RCI's Share Buyback Financed with High-Interest Debt Raises Deleveraging Concerns
Read source articleWhat happened
Rogers Communications Inc. acquired 821,000 of its own shares from ADW Capital Partners for $30 million, using $8 million in cash and $22 million in seller financing at a 12% annual interest rate. This transaction reduces the outstanding share count by approximately 9.5% to around 7.85 million shares, which the company claims expedites its strategic initiatives. According to the DeepValue report, RCI is focused on deleveraging from a net debt to EBITDA ratio of about 3.6x while investing in 5G-Advanced and satellite-to-mobile technologies. However, the use of expensive seller financing contradicts the emphasis on reducing leverage and could increase interest expenses. This move may be an attempt to portray financial engineering positively, but it risks undermining the credibility of RCI's deleveraging path.
Implication
The reduction in shares could slightly increase earnings per share if operational metrics hold steady, providing a short-term positive. However, the 12% interest on seller financing elevates interest costs, which may pressure free cash flow and delay debt reduction. Given RCI's already high leverage, this transaction signals a departure from prudent capital allocation, raising doubts about management's commitment to financial discipline. Investors should scrutinize upcoming financial statements for any deterioration in net debt to EBITDA or interest coverage ratios.

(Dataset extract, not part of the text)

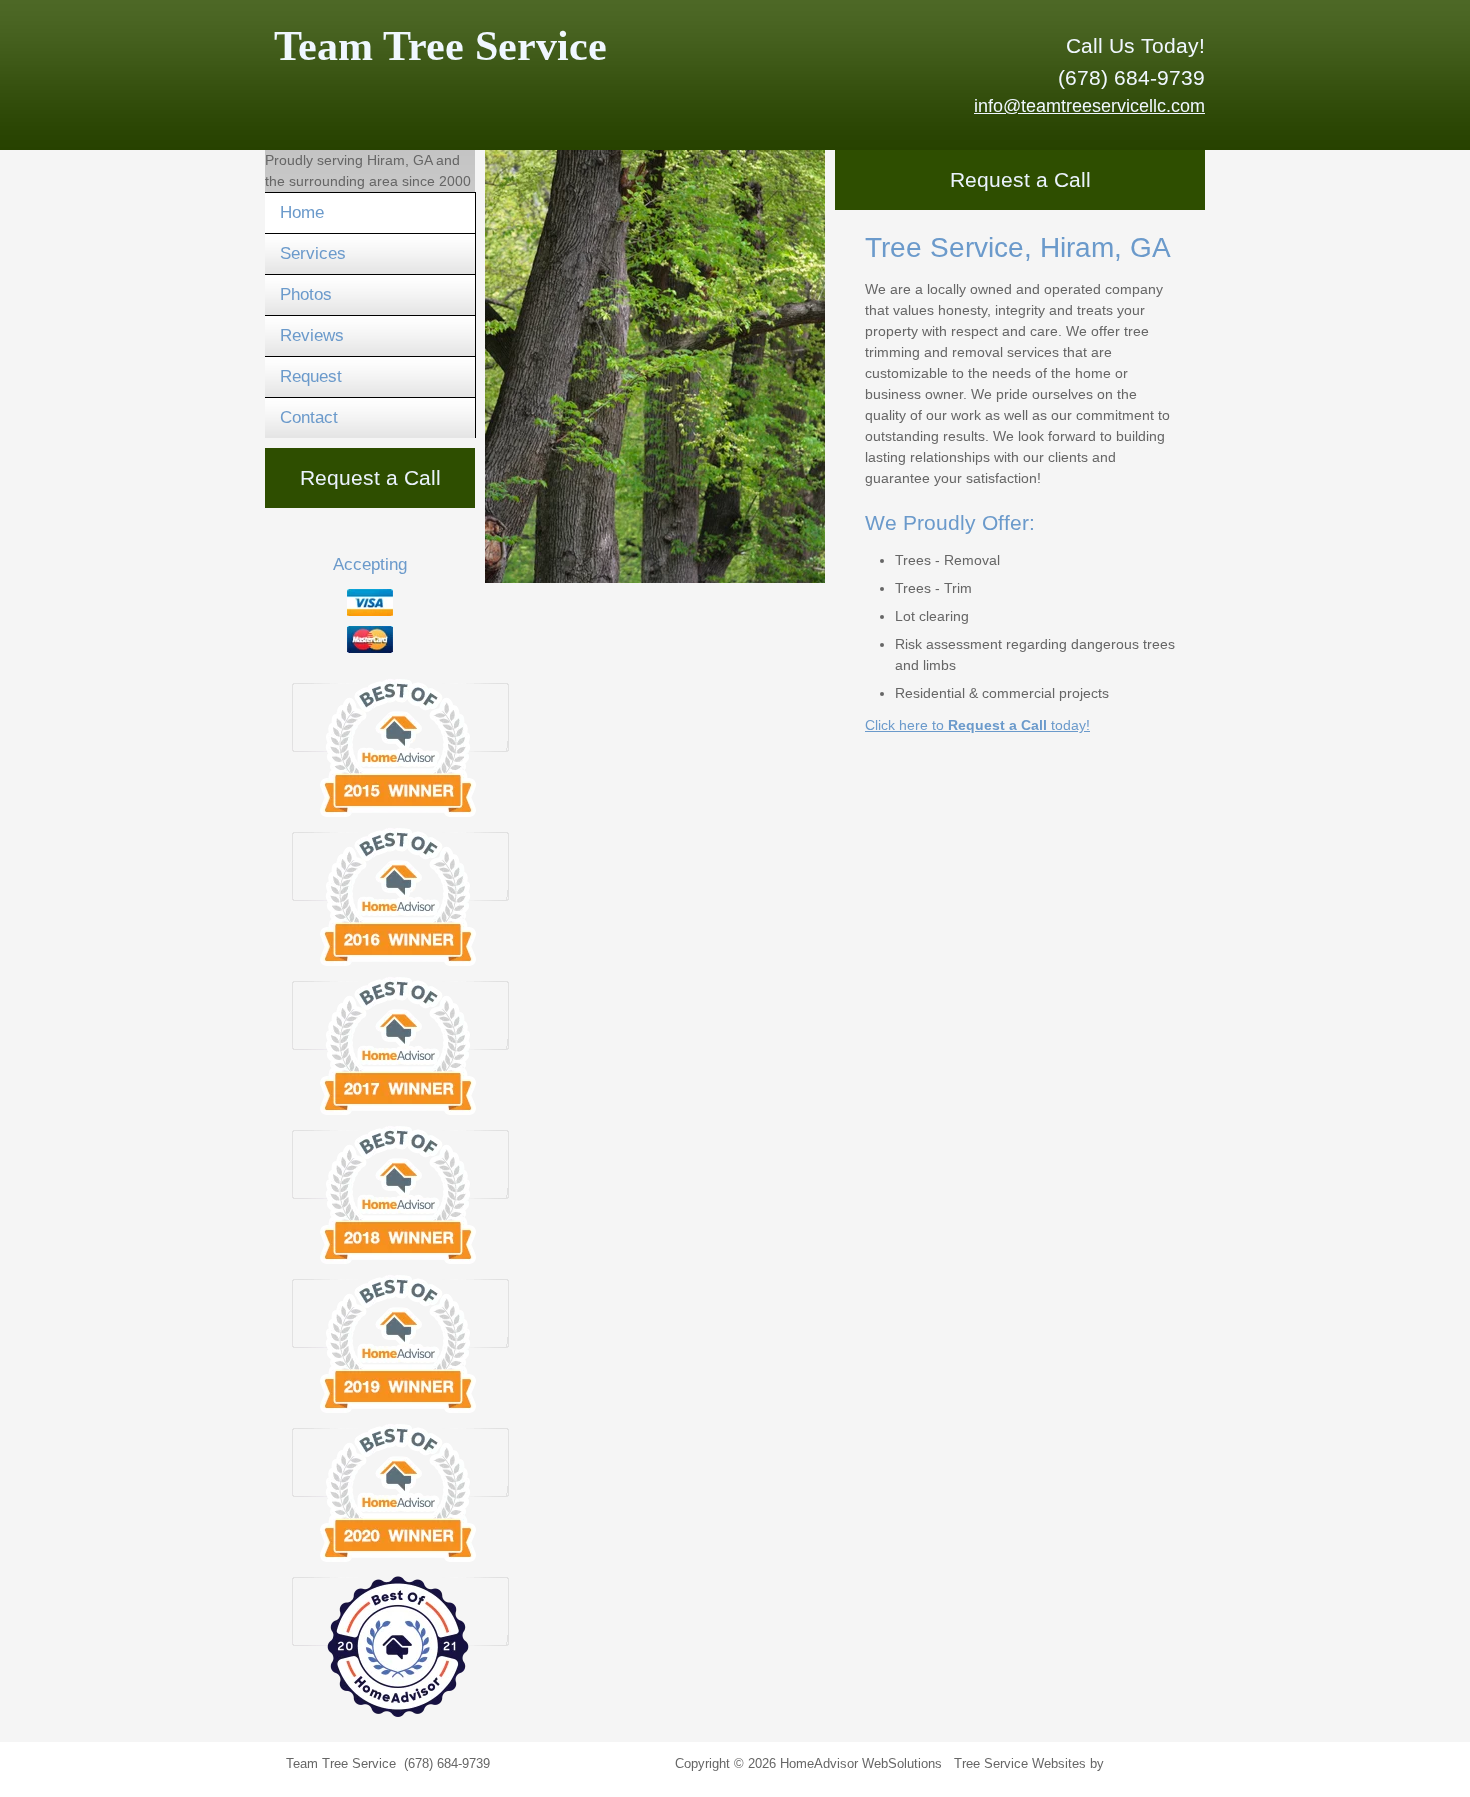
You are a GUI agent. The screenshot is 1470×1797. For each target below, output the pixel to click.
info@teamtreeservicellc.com (1089, 106)
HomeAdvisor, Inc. (1161, 1764)
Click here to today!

If this pattern continues, it could erode confidence in the company's ability to execute its stated strategy and narrow the valuation discount.
Thesis delta
The share buyback does not fundamentally change the BUY thesis based on undemanding valuation and network advantages, but it introduces a negative shift by potentially increasing financial leverage and interest costs. This could slow the deleveraging trajectory emphasized in the DeepValue report, requiring closer monitoring of debt metrics in future disclosures. If leverage trends upward or FCF stagnates, it may weaken the investment case and prompt a reassessment of the rating.